Su afán por estudiar a los rivales y minimizar sus carencias de cara al enemigo era obsesivo. «Siempre me fijo en mis oponentes con antelación y, cuando un rival es más grande que yo, me concentro en mirarle fijamente a los ojos hasta que note que estamos al mismo nivel», repetía. Un credo que le sirvió para vérselas contra su gran némesis en tierras rusas: el temible Anzor Kiknadze, un ogro bigotudo, cuatro veces campeón de Europa, que se vanagloriaba de poder disparar un rifle automático con una sola mano y que era capaz de levantar a una persona sin apenas esfuerzo. Frente a frente, dos escuelas: una tradicional, encarnada por el japonés, y otra heterodoxa, personificada por el soviético, en el que prevalecía el judo-fuerza, rehogado con aportes de otras modalidades de lucha y un peculiar y desconcertante estilo de combatir. Como proclamaban las crónicas de la época, el enfrentamiento era, de alguna manera, el símbolo y la constatación del judo como deporte universal.
(Continúa aquí)
No leeré las siguientes entregas del panegírico sobre este señor porque en principio, y a contracorriente del sentir general, no me interesan estas personalidades obsesivas con tendencia a la autodestrucción, que en aras de conseguir a toda costa sus delirantes objetivos, convierten sus propias vidas y las de los que les rodean, en un infierno en la tierra.
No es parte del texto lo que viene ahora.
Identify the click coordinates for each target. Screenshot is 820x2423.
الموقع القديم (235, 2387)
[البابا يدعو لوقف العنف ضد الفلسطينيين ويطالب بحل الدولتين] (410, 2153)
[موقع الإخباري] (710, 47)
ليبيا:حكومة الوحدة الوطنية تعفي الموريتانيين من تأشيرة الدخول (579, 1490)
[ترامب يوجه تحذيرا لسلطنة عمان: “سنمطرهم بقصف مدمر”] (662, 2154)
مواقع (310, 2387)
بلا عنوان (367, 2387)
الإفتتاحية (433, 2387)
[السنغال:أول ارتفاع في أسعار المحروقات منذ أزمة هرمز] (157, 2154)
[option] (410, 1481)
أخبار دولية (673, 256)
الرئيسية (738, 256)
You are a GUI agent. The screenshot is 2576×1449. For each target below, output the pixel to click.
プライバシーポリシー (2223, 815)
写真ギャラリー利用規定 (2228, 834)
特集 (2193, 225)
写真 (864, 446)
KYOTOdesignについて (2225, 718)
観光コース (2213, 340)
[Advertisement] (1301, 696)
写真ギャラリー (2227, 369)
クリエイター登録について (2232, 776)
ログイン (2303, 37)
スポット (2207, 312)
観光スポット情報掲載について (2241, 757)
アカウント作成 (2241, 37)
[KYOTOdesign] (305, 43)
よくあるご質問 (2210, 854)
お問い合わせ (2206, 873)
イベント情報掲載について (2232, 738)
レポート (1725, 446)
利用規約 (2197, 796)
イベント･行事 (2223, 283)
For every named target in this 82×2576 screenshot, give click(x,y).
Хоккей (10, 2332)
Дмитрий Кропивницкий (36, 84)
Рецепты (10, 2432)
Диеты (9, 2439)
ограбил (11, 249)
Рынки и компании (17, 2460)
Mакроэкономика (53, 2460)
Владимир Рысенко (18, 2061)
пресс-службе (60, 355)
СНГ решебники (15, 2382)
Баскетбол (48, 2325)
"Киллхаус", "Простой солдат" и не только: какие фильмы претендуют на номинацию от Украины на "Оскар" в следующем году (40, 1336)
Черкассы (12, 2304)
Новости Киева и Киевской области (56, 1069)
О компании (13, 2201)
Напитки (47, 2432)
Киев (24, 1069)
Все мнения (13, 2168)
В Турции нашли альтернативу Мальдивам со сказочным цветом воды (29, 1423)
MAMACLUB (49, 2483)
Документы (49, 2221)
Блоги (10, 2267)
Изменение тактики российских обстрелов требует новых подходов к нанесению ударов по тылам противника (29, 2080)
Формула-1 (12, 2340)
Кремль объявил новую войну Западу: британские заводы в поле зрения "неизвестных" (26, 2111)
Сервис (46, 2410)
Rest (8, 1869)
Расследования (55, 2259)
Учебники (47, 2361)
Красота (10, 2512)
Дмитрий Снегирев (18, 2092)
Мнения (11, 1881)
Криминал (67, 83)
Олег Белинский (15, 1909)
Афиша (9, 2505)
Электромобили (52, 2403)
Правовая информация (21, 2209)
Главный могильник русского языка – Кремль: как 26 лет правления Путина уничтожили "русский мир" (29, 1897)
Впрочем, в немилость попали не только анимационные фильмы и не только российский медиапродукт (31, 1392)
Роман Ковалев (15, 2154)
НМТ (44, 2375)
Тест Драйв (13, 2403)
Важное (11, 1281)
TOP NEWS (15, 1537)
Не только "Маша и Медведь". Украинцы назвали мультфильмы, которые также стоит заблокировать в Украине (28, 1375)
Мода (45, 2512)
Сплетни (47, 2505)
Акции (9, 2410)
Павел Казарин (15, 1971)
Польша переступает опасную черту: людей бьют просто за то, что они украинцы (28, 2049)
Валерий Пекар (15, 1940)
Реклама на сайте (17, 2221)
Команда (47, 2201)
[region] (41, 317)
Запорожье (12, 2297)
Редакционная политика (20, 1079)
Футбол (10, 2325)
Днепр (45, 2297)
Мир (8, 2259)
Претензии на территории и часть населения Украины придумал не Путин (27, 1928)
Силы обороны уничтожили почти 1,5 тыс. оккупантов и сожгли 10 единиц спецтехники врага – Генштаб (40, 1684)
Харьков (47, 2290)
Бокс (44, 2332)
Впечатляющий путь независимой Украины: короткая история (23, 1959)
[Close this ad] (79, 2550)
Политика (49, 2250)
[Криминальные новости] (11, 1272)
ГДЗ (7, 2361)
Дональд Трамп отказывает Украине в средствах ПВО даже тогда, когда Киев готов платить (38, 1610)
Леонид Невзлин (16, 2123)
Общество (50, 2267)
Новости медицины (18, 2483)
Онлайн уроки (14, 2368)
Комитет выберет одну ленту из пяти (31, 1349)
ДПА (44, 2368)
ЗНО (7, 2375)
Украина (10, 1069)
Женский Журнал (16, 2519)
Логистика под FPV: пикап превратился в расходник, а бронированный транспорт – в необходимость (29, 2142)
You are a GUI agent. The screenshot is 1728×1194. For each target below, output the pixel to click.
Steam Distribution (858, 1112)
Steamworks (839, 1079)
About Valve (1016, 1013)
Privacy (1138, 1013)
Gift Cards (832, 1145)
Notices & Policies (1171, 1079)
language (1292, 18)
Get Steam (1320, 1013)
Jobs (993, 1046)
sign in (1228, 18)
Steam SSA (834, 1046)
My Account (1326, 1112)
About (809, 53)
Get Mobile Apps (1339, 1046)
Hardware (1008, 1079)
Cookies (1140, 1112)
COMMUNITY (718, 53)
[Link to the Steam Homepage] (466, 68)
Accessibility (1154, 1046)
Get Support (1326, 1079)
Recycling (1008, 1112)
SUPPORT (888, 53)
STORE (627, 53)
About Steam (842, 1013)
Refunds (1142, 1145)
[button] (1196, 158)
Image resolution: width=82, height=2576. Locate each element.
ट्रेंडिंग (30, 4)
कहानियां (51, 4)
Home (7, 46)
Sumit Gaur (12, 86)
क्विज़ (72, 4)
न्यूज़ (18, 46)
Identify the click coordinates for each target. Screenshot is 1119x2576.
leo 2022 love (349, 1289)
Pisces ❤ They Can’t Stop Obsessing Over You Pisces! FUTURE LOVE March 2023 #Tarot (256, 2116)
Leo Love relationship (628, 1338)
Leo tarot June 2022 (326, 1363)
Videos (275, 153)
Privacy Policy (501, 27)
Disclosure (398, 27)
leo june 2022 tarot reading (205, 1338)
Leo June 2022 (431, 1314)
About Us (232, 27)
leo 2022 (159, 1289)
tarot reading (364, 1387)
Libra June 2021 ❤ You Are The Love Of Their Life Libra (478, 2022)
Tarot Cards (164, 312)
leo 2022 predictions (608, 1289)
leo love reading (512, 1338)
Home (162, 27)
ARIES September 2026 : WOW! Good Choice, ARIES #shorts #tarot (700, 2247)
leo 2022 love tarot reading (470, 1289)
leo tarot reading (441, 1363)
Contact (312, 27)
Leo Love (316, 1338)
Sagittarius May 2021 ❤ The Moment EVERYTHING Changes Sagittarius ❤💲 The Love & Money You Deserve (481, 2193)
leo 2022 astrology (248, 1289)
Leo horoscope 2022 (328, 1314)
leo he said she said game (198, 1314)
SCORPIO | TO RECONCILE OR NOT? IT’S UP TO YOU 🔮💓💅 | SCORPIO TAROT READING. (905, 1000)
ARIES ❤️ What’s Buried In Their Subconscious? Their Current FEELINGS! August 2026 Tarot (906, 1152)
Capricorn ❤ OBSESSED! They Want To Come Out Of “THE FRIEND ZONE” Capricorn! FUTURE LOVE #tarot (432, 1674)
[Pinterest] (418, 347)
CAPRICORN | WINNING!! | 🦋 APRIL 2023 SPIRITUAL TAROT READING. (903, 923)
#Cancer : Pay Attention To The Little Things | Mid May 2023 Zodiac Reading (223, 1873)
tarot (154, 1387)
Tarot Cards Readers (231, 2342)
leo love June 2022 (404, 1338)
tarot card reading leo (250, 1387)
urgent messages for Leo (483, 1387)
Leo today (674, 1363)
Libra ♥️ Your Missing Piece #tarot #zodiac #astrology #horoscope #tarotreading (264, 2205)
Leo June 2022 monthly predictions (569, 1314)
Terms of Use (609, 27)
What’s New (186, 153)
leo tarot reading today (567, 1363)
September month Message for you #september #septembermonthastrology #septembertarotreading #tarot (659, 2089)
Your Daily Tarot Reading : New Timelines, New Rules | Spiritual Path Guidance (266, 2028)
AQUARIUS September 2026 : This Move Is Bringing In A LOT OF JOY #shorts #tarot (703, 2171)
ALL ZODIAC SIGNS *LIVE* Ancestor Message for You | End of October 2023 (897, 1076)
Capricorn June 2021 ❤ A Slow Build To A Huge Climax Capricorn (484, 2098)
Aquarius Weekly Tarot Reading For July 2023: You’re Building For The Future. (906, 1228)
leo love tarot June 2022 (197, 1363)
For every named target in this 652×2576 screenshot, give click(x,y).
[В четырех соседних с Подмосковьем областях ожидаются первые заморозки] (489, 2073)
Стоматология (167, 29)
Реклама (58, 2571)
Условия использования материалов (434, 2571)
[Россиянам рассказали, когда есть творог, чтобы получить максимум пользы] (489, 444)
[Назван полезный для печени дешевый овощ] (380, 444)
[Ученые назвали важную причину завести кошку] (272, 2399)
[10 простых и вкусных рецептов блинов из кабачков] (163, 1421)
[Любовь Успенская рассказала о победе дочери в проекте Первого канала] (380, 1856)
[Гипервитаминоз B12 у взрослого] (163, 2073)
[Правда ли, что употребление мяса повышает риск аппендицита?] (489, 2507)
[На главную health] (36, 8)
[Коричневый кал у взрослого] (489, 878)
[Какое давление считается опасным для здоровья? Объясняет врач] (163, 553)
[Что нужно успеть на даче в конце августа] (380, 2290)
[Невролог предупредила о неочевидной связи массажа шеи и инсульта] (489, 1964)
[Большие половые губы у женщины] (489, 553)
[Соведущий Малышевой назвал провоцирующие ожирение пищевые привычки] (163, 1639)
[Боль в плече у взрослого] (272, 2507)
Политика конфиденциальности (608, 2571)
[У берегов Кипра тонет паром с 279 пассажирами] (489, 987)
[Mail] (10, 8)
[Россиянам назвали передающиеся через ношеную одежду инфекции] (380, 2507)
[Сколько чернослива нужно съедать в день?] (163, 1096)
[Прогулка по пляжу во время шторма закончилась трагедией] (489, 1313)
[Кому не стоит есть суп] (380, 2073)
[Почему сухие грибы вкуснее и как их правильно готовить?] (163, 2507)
Precisamente por eso me interesan estas vidas: no para idolatrarlas si no como ejemplo a no seguir. Se aprende de los aciertos de los demás pero también de sus errores.
Para Bad Shadow:
¿Y por qué lo haces publico? ¿Porque crees que le interesa a alguien o para intentar influir en que no se publiquen este tipo de artículos?
Supongo que lo hace para evitar la santificación en la que suelen caer estas biografías. Sobre todo cuando pasan por filtros tan de moda como los diversos «Si quieres puedes»,»Si no lo consigues es porque no lo deseas de verdad», «Dispuesto a hacer lo necesario» o la que yo más odio: «El segundo es el primero de los perdedores».
Como ejemplo, las diversas hagiografías de Michael Jordan, pero puede escoger Vd. su deporte o ídolo favorito.
Los campeonatos del mundo de judo de 1961, fueron en París, no en Moscu. Inokuma no participó en ese campeonato, el equipo japonés lo componía Sone, Kaminaga y Koga, a los tres los derrotó Geesink.